Roman Polański nie będzie wydany Stanom Zjednoczonym. Taki jest nieprawomocny werdykt krakowskiego sądu.

Sędzia Dariusz Mazur powiedział, że biorąc pod uwagę polskie prawo i polsko-amerykańską umowę o ekstradycji, a także europejską konwencję o ochronie praw człowieka, obywatel polski i francuski Roman Polański, poszukiwany w Stanach Zjednoczonych w związku ze stosunkiem seksualnym z nieletnią, nie może zostać poddany ekstradycji do tego kraju. W ocenie sądu, ekstradycja byłaby związana z pozbawieniem Polańskiego wolności co najmniej na kilka miesięcy, przy czym prawdopodobnie musiałby przebywać w warunkach trudnych dla osoby w podeszłym wieku. Sędzia dodał, że postępowanie w sprawie Polańskiego dotyczyłoby kwestii proceduralnych sprzed blisko 40-lat, którym początek dało naruszenie zasad uczciwego postępowania przez amerykańskiego sędziego i prokuratora. Zdaniem sądu, kwestie te mogą być rozstrzygnięte przez amerykański wymiar sprawiedliwości pod nieobecność poszukiwanego.

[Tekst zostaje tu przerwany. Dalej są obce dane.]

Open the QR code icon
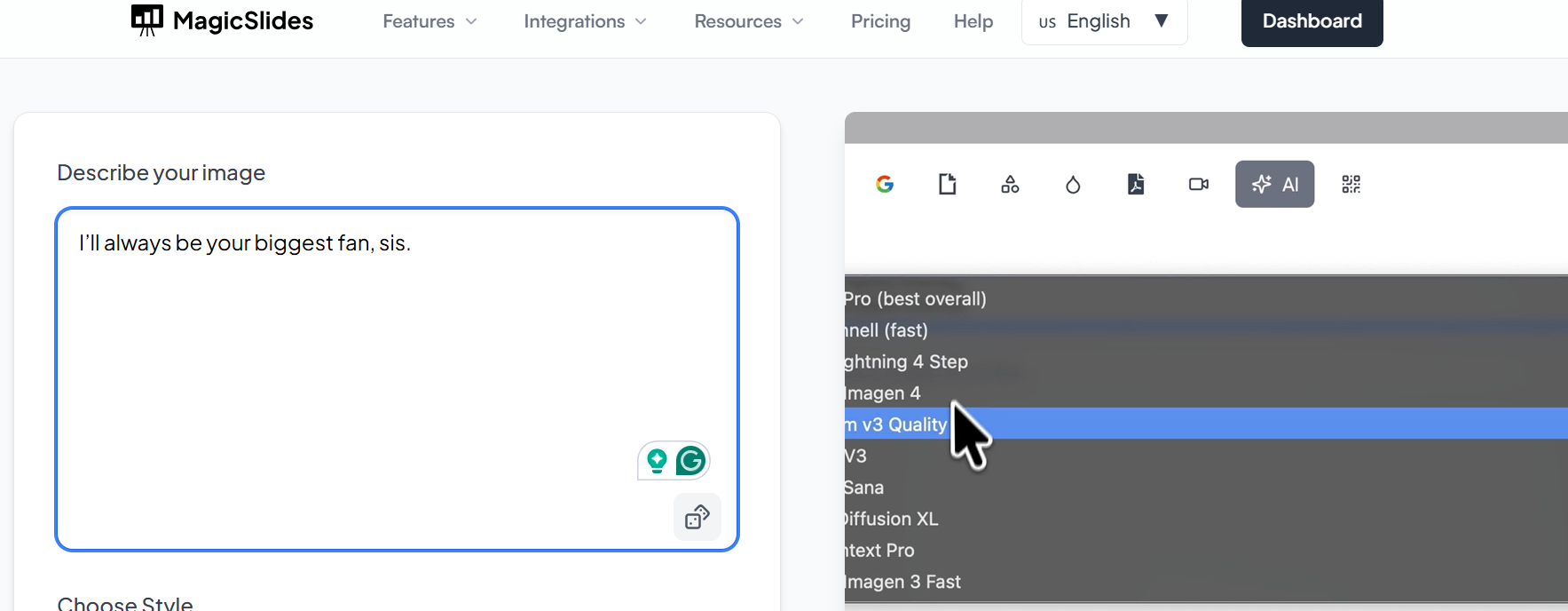 tap(1351, 184)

Sędzia Mazur podkreślił, że reżyser przyznał się do przestępstwa, które w momencie popełnienia, w roku 1977, było w Stanach Zjednoczonych zagrożone karą do 50 lat więzienia. Później karę tę złagodzono do dwóch lat. Na mocy ugody z wymiarem sprawiedliwości, Roman Polański zgłosił się do kalifornijskiego więzienia, w którym spędził 42 dni. Po jego opuszczeniu był przekonany, że odbył już karę. Jednak po kilku tygodniach prowadzący sprawę sędzia zapowiedział, że wymierzy Polańskiemu wysoki wyrok, który później będzie mógł zostać złagodzony. W tej sytuacji reżyser wyjechał ze Stanów Zjednoczonych. Sędzia Mazur podkreślił, że reżyserowi wymierzono karę, którą odbył. Dodał, że w trakcie prowadzonego przeciwko Polańskiemu postępowania naruszono zasady praworządności, a sędziowie i prokuratorzy działali pod presją mediów.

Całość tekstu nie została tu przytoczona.